OK let’s take stock, because this has gotten super long now. 
1. All male mammals have smaller gametes than female mammals, because that is what ‘male’ means, from the point of view of biology
2. Any organ that has evolved specifically to serve as a delivery mechanism for male gametes is ipso facto a male organ
3. This does not entail or necessitate any cultural judgement whatsoever – not even the most basic one that says that, unlike blood group, organs whose purpose is to deliver gametes should be noticed in the first place
4. Sadly that is not how patriarchal societies see the issue

We can disagree either about the details of 3 and 4 above, or about the relative importance of them, or about what to do to change or ameliorate the social conditions that they cause. But there is literally no point in disagreeing about 1 and 2, because size is size and isn’t particularly amenable to language. If we called it Green and Wednesday instead, it would still be the case that some are always small and come (hurr hurr) by the million, and some are large and are almost always expressed individually. What we call things is socially constructed: their relative size is not.

The names we give to factors of biological sex are socially constructed, and most assuredly the different values we assign to it are very socially constructed, and in fact badly so, so let’s have a revolution and get rid of them. But it is incorrect in the kind of incorrect way that arguing with gravity would be to say that “biological sex isn’t ‘real’”. Because all of the following things are real:
1. You need two gametes in order to make a new human being
2. These gametes are – outside of the test tube – always of two varying sizes
3. Small gametes are always – outside of the test tube – delivered to the site of the large gamete
4. Small gametes are called ‘male’ and large gametes are called ‘female’

That’s it. That is all the contention behind the ‘penis is male’ argument. It is male because it is an organ evolved to deliver the smaller gametes in a sexually reproducing species, in the same way that ‘down’ is down because it is the direction the Earth’s gravity is pulling us in.

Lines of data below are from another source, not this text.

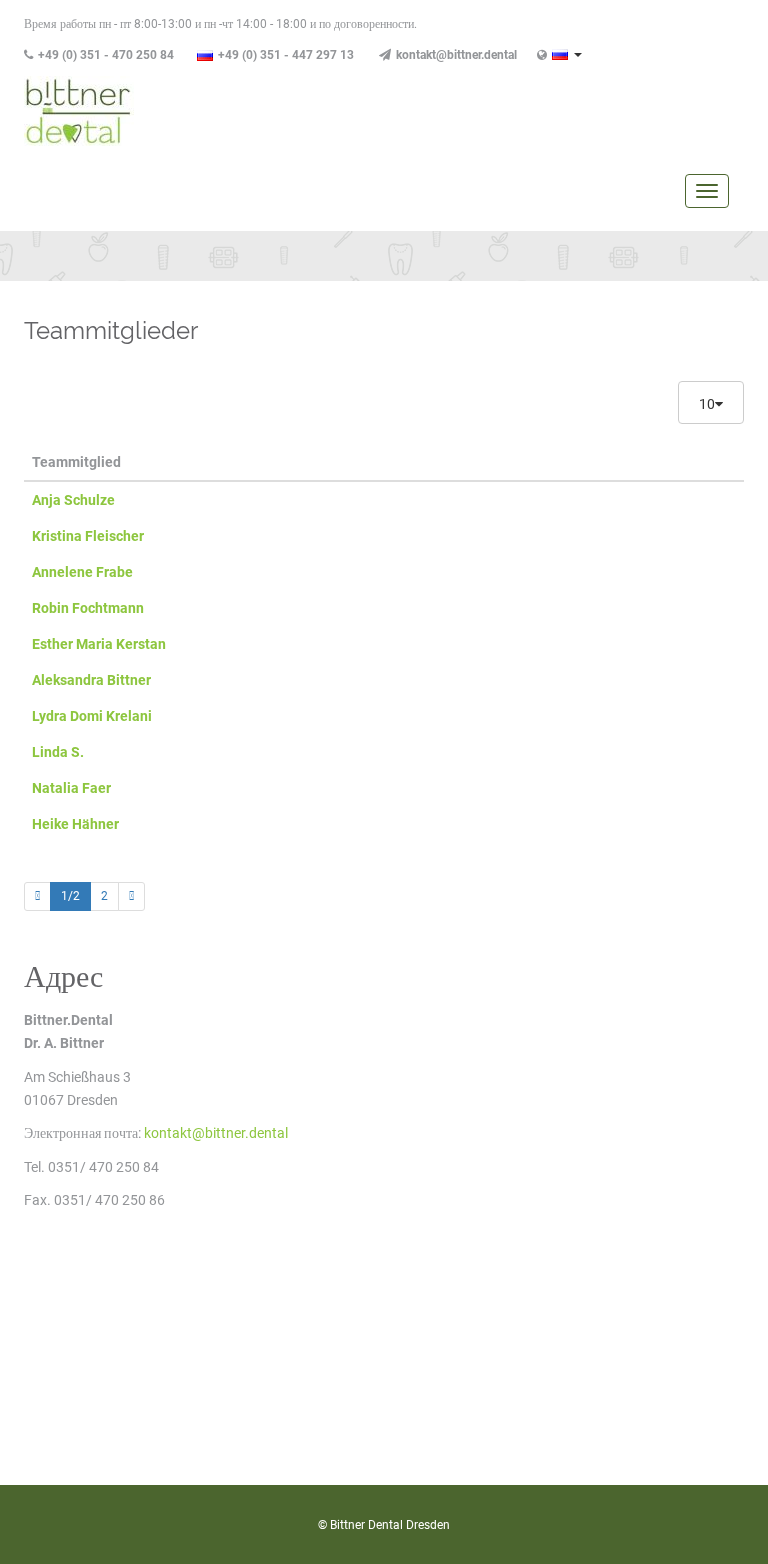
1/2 (70, 896)
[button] (567, 53)
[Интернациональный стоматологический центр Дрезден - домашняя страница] (79, 110)
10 (707, 404)
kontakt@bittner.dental (456, 55)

There is no ‘down’ in space, but if you walk off the top of a skyscraper on that basis, well, it was nice knowing you.

It's not my intention to make fun of postmodern feminism here; I think language is really important, and it’s really crucial to examine and critique the ways in which see traits that really are there (large gametes) and make the logical leap that other traits must also be present (like a caring nature, nurturing instinct or passive, nonviolent personality). We need to change the second half of that equation: which traits we assume ought to be there that really aren’t. But it is neither correct nor, in the end, very productive to try and combat the latter by insisting that the former just aren’t real.